PROBLEMS AND TASKS.
A) In the essay on the Sanders interruption, what led to Bernie Sanders's explicit platform on racial justice?
B) Write a continuation of the essay on the Sanders interruption, picking up after its final sentence.

QUOTED TEXT.
###
Interrupting Sanders Exposed White Supremacy Of US Left

Bernie Sanders

Above: Marissa Johnson, left, speaks as Mara Jacqueline Willaford holds her
fist overhead and Democratic presidential candidate Sen. Bernie Sanders,
I-Vt., stands nearby as the two women take over the microphone at a rally
Saturday, Aug. 8, 2015, in downtown Seattle. The women, co-founders of the
Seattle chapter of Black Lives Matter, took over the microphone and refused
to relinquish it. Sanders eventually left the stage without speaking and
instead waded into the crowd to greet supporters. (AP Photo/Elaine Thompson)

You know, I've always liked Bernie Sanders. I appreciate that as a U.S.
Senator, he has been willing to speak the truth about many important social
issues, but he's also a U.S. Senator, which means that he is only going to
be
as progressive as his electorate allows him to be.

That said, I'd generally been pretty disappointed with the lack of racial
justice analysis in his economic inequality platform as a candidate for
president. That is, until a few weeks ago when some
phenomenal Black activists at the Netroots Nation Presidential Town Hall
forced his hand.

For all of the "this is not the way" sentiment we're hearing from White
progressives, it was the
interruption at Netroots (alongside other direct pressure) that led to
Bernie's explicit platform on racial justice.

Notably, Black Lives Matter activists haven't been successful (though I am
sure not for lack of trying) in interrupting Hillary Clinton in the same way
(that secret service protection and massive campaign budget for private
security sure is handy), but
even she has had little choice but to pay attention to Black Lives Matter as
a movement.

And there is a great deal of disagreement within Black communities (we as
White folks would do well to remember that people and Black organizations
aren't monoliths) about whether the action was strategic and
whether targeting Bernie was the right move. And that dialogue should
continue to take place within Black liberation spaces, but White folks -
that's not our business.

Because here's the thing - what's powerful about these interruptions from
Black women is less how it has changed the tone of the Democratic campaigns
and more about what they have exposed in the White left.

I see these protests as less about the individual candidates themselves and
more about how their White base refuses to center Black lives and Black
issues. It's notable that White Bernie supporters, who consider themselves
the most progressive of us all, shouted down and booed Black women who dared
to force Blackness into the center of White space.
###
STORED DATA.
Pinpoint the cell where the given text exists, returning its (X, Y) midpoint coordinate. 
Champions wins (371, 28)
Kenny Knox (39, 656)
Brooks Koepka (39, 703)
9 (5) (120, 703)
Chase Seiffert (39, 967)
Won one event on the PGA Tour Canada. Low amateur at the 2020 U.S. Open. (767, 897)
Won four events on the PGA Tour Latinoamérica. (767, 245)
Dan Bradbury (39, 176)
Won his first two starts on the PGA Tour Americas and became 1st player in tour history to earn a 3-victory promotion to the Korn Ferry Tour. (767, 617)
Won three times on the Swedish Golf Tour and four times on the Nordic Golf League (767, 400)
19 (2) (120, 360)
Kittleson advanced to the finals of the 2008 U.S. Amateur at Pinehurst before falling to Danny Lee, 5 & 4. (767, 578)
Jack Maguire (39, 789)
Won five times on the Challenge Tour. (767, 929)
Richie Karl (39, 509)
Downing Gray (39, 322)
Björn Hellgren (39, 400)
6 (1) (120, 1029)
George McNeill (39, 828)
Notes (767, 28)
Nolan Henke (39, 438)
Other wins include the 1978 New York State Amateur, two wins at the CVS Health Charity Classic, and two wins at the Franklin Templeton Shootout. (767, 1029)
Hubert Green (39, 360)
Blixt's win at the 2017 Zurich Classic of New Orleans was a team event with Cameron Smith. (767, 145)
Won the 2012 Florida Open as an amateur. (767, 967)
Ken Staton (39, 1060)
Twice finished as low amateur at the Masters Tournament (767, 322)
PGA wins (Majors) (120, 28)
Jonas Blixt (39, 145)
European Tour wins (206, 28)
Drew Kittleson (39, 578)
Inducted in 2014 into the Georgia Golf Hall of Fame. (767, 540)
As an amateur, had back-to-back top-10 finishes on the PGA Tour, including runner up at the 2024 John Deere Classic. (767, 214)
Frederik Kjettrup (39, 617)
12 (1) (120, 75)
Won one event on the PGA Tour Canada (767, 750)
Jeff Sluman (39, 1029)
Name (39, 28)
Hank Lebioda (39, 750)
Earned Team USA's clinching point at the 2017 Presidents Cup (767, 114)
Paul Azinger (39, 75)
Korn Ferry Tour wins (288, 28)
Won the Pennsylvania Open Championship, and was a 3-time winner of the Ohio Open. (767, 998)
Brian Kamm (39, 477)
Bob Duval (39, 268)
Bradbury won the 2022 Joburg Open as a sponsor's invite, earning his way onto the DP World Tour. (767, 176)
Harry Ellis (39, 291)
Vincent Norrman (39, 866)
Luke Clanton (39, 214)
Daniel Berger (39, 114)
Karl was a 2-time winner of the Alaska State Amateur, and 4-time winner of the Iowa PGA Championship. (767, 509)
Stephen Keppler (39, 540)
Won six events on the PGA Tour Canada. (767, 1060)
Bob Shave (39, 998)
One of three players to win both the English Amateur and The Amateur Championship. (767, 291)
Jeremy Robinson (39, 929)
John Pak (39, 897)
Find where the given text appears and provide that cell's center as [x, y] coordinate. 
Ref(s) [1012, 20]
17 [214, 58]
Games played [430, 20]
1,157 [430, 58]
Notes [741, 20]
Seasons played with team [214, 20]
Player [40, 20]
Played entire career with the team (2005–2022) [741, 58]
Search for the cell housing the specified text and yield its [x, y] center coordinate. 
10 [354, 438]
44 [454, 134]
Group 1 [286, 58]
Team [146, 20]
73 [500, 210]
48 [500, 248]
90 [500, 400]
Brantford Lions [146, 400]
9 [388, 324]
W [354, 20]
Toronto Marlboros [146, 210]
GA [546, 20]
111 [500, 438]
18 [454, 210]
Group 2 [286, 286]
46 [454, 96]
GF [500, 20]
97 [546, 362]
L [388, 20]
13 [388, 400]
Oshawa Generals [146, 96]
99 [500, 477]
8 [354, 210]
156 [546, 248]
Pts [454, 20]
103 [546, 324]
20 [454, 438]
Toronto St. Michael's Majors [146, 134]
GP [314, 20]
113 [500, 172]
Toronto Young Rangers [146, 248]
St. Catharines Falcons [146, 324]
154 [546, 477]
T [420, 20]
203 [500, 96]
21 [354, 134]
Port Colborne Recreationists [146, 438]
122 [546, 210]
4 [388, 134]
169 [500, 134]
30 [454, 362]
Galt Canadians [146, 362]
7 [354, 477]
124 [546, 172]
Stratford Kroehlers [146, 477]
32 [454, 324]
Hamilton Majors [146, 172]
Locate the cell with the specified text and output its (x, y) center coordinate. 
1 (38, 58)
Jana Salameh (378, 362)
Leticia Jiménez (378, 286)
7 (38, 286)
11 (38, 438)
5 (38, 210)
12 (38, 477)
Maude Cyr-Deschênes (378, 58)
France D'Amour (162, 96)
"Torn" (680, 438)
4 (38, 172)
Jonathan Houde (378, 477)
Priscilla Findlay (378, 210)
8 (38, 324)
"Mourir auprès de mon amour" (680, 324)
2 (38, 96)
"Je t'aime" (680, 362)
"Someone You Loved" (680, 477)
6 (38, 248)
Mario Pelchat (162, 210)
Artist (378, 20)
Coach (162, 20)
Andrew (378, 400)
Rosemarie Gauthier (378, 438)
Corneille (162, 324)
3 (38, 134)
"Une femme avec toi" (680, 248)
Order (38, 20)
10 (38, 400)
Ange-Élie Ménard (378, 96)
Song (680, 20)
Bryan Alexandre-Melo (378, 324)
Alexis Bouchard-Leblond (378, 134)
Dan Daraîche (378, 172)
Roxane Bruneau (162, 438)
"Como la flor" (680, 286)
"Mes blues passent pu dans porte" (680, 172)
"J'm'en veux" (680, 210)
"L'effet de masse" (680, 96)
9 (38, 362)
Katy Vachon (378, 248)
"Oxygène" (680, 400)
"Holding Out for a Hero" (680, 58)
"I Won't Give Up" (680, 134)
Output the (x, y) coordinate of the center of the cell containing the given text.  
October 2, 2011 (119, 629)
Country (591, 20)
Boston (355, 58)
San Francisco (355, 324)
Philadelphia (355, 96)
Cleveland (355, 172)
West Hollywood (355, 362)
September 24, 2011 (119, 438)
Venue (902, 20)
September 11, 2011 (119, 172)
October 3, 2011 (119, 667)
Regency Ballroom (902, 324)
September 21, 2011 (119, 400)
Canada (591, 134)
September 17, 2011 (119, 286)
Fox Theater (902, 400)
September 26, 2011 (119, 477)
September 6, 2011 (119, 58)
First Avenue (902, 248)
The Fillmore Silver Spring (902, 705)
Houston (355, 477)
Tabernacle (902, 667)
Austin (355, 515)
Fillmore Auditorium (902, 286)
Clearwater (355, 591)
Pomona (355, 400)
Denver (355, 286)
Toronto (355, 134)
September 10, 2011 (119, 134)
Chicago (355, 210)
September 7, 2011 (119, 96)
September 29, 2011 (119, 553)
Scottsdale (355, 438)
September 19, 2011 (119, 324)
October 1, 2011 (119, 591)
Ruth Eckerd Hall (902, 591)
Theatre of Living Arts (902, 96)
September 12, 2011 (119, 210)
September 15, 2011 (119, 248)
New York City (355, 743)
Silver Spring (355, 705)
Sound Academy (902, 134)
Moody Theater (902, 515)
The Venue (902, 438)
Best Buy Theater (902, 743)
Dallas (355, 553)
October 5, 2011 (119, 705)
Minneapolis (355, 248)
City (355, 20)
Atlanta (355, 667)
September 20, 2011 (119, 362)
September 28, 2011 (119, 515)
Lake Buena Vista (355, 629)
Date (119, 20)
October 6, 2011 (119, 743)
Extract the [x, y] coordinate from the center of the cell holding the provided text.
###
WRITTEN RESPONSES.
A) The interruption at Netroots, alongside other direct pressure, led to it.

B)
Because let's be honest, every Bernie rally is
White space.

In watching the over-the-top angry response from White liberals about Bernie
being interrupted in Seattle, I can't help but think of the words of Rev.
Dr. Martin Luther King, Jr. on White moderates:

01/mlk-cfw

What was true in King's time is true in ours: the greatest stumbling block
to racial justice is not the KKK; it's well-meaning White people who would
rather maintain injustice than risk the decentering of our Whiteness and
White comfort.

And when I watch and hear the reaction of a mostly White Seattle crowd to a
Black woman naming that the event is taking place in the context of
Indigenous genocide, the new Jim Crow, and the everyday violence that Black,
Brown, and Indigenous people face in Seattle, I'm ashamed.

Two Black women called for a moment of silence for Mike Brown a year after
he was gunned down, left bleeding in the street for 4.5 hours, and White
"progressives" shouted, booed, and chanted the name of a White man
throughout that moment.

How much more committed to a "negative peace" can we get than literally
shouting down the memory of a Black youth whose murder helped to spark this
movement?

And how much more "devoted to 'order'" can we be than to lecture Black
people about what direct actions are and are not "hurting your cause"?
(Notably, this language I've seen from countless White folks shows that we
do not see the cause of racial justice as OUR cause - it's that cause over
there that we will tolerate so long as it doesn't disrupt our Bernie rally.)

And how much more of a "stumbling block" can our self-proclaimed "allyship"
be to racial justice when it's so feeble as to proclaim, "I am a strong ally
of the Black Lives Matter movement, but I'm not sure how to be an ally when
they are this disrespectful to the only candidate that has actually done
anything for minorities" (actual quote from one of the 15 or so social media
threads I'm following as I write this article)?

Notably, it wasn't two Black women who kept Bernie from speaking in Seattle.
It was a White man, a Bernie supporter, who organized the event who shut it
down, said the event was over, and informed the crowd that Sanders would not
be speaking because he couldn't agree with the "methods of direct action" of
the Black women in front of him.

We are so resistant to the decentering of Whiteness and the centering of
Blackness that we cut off our own nose to spite our face.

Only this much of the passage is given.